The intersection of Christianity and the state has intrigued me for a long time. Although I ultimately chose seminary over law school, I remained involved in the political arena for a few more years. While attending one seminary, I worked as a campaign manager and a legislative aide in my home state’s capital. I worked for some upstanding Christian people, but the longer I was behind the curtain, the more I became frustrated with the widespread abuse of power and lack of regard for truly good governance. Frankly, you don’t even need to work in government to see the Machiavellian bent of modern secular politics. Those experiences required me to start thinking more clearly and biblically about the God-ordained nature and role of authority as well as the ensuing dynamic between rulers and the ruled. I think my current research is the result of a long convergence between my interests in political theory and Christian theology.
 
4. How would like to see your scholarship impact the church today?

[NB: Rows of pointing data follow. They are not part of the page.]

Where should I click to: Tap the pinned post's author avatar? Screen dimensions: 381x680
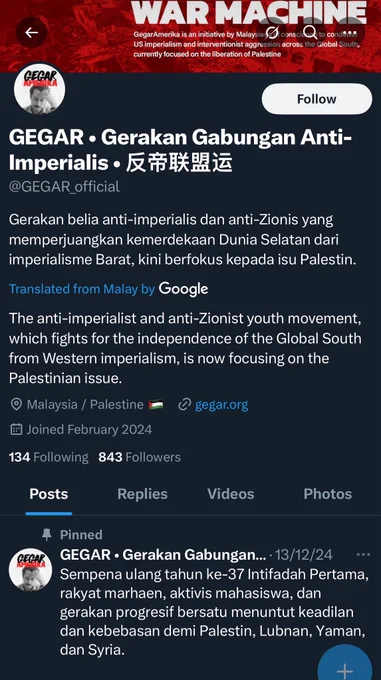coord(30,569)
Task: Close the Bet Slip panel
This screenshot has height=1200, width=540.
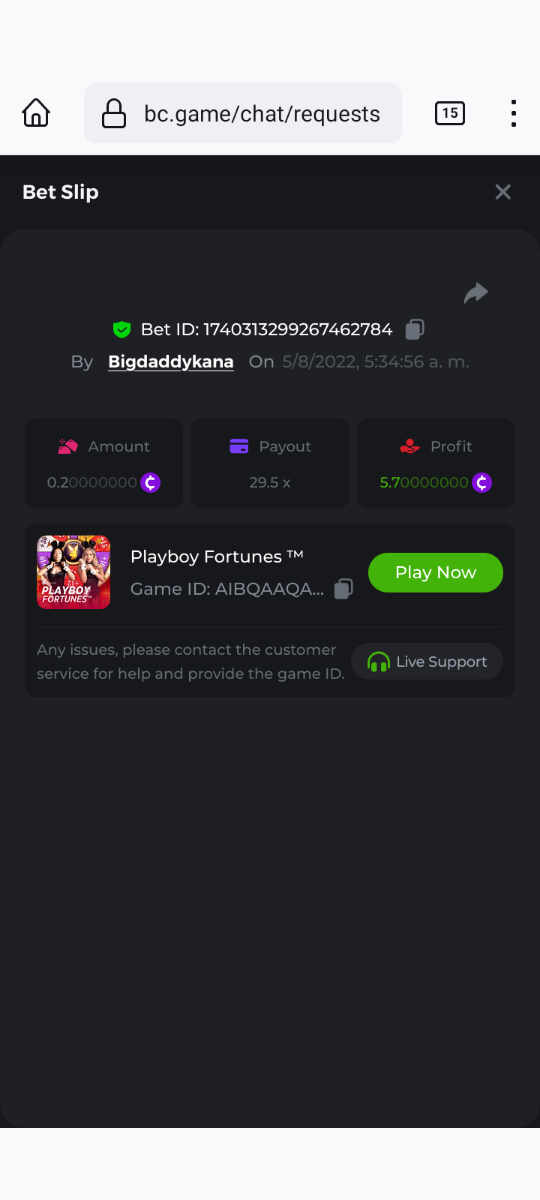Action: click(x=503, y=192)
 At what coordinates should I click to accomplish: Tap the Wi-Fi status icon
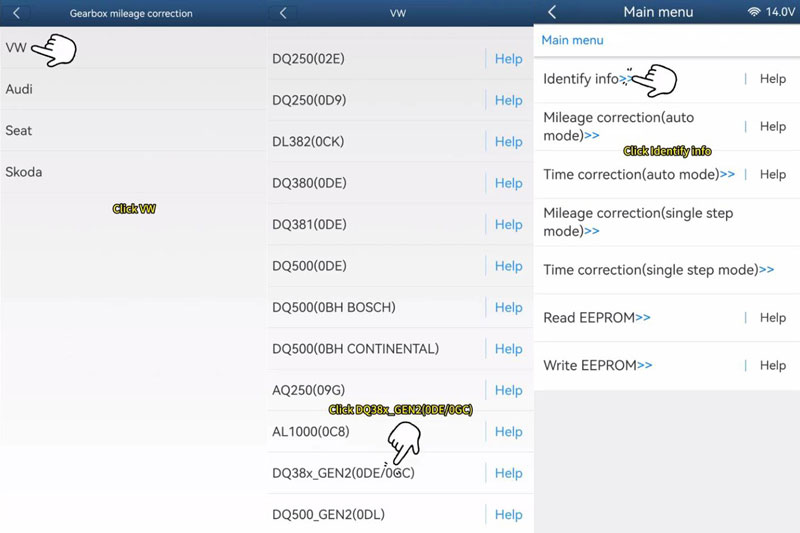tap(752, 12)
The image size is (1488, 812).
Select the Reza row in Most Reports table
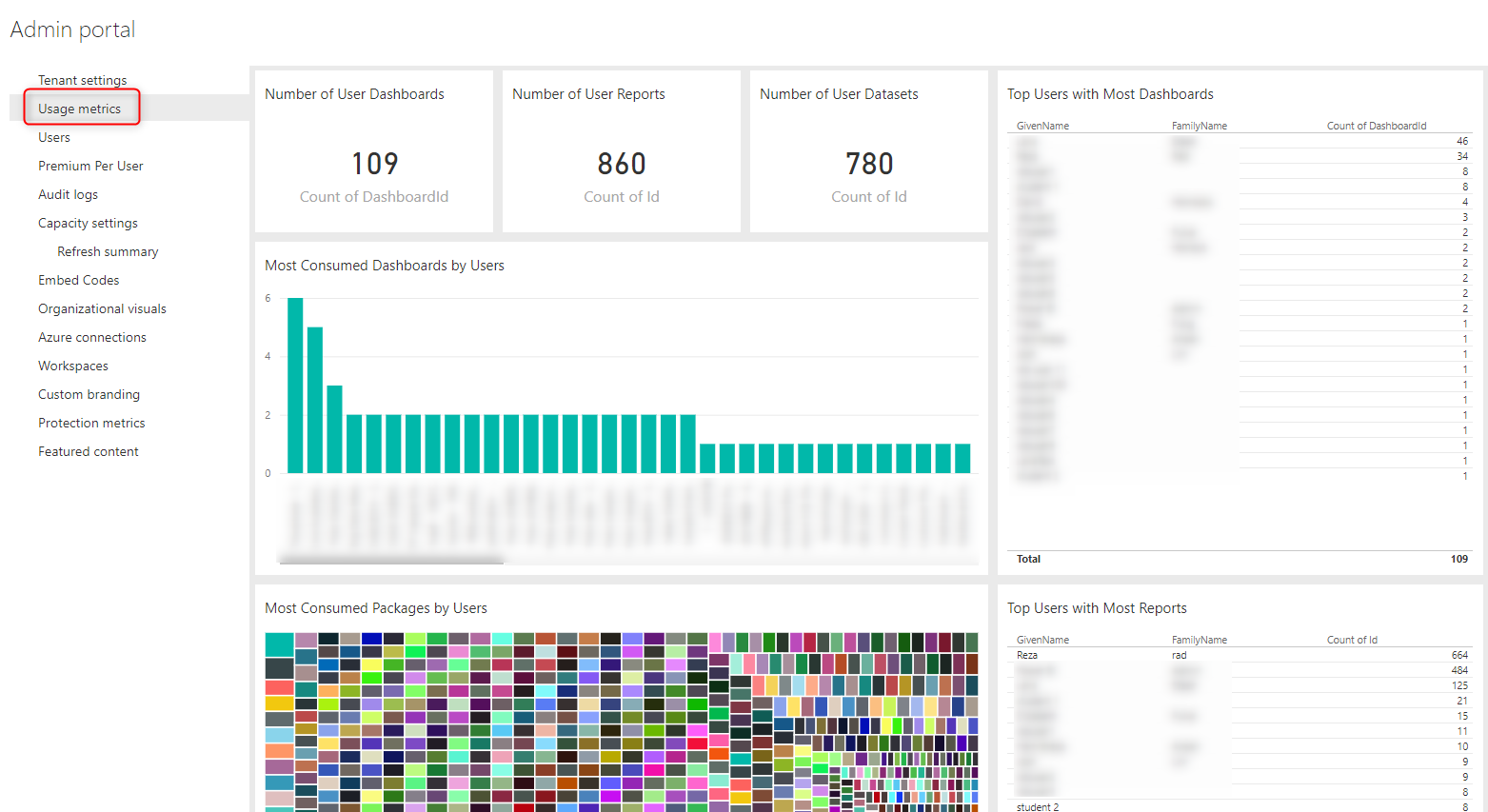(1027, 655)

My hope is that this project will help the Church think more carefully and faithfully about submission and resistance. The apostles taught that the default Christian posture before political authority should be that of submission and humility. While resistance is permissible in certain circumstances, those situations are uncommon exceptions borne out of obedience to God. The act of resistance is only meant to be undertaken with a sober mind and a clear conscience before God, but thanks to our culture’s combative, knee-jerk mindset, some citizens foment rebellion and violence because they don’t like a tweet. In what passes for modern political discourse, resistance has been reduced to a brazen yet toothless hashtag. At the root, our concept of obedience has become politicized to the point that we tend to submit to authority so long as it doesn’t infringe upon our own sense of autonomy. Sadly, this incongruity has even infiltrated the political theology of some Christians. Wherever the Church’s understanding of submission and resistance has conformed to a pattern of unbiblical thinking, we must strive to renew and reorient in light of Scripture’s teachings. The Reformers knew this, which is why they addressed the topic of resistance with such care and caution. We would do well to follow their example.

 

5. Why do you like the Davenant Institute / why should Christians be interested?

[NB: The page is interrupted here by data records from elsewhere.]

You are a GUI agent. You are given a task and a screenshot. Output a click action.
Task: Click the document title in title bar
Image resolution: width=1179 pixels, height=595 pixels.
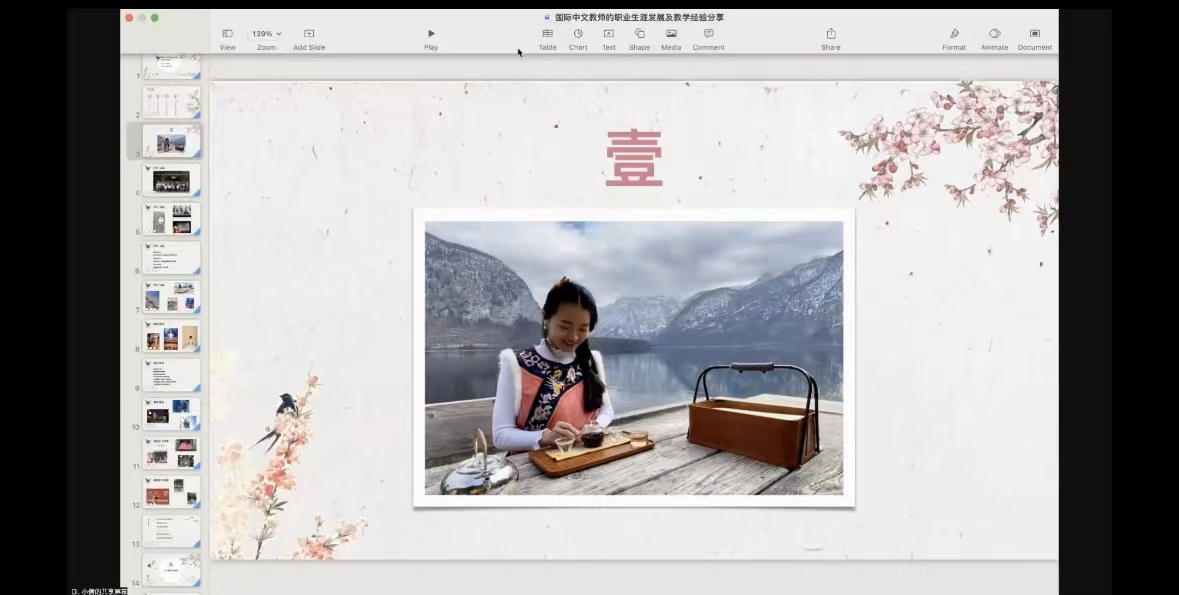pos(639,17)
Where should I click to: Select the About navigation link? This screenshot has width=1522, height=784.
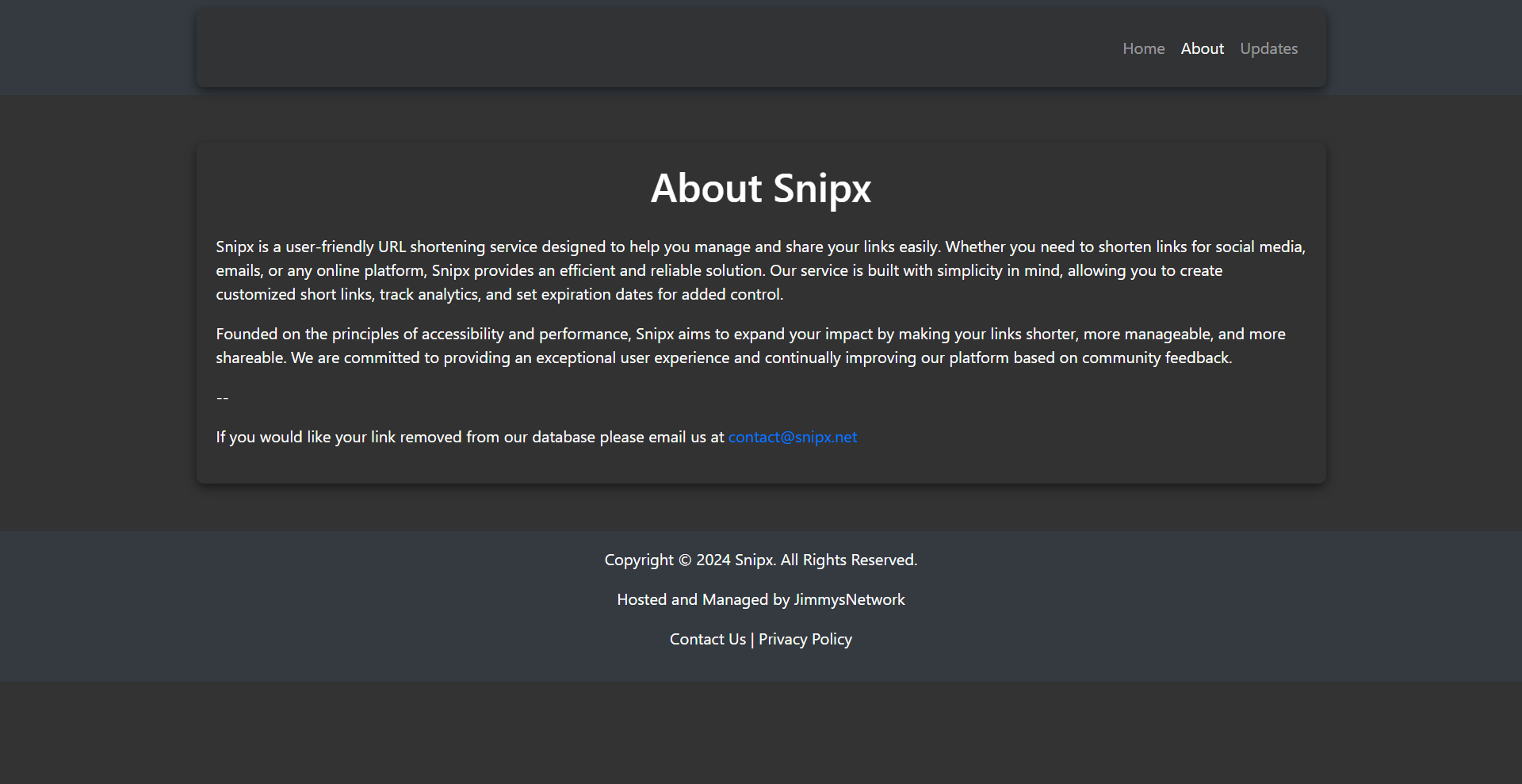[1202, 48]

While many modern Protestants hear the term “Reformation” and think about the famous teachings of Calvin or Luther, the success of the Reformation benefitted from a sizeable roster of contributors and a wide scope of theological topics. Centuries before the Reformation, Anselm described the task of theology as “faith seeking understanding,” a profound reality that the Reformers demonstrated in the volumes of teaching and preaching they left behind. More than any other organization I’ve encountered, The Davenant Institute is serious about the enduring heritage and contemporary value of what the Reformers accomplished. As a Reformed, evangelical organization, The Davenant Institute has done and is doing the diligent work of preservation and resourcement of Reformation understanding for the benefit of the Church. Christians and churches should take a keen interest in the work of The Davenant Institute because it will have a lasting impact on the advance of orthodox, evangelical theology and future of Protestantism itself.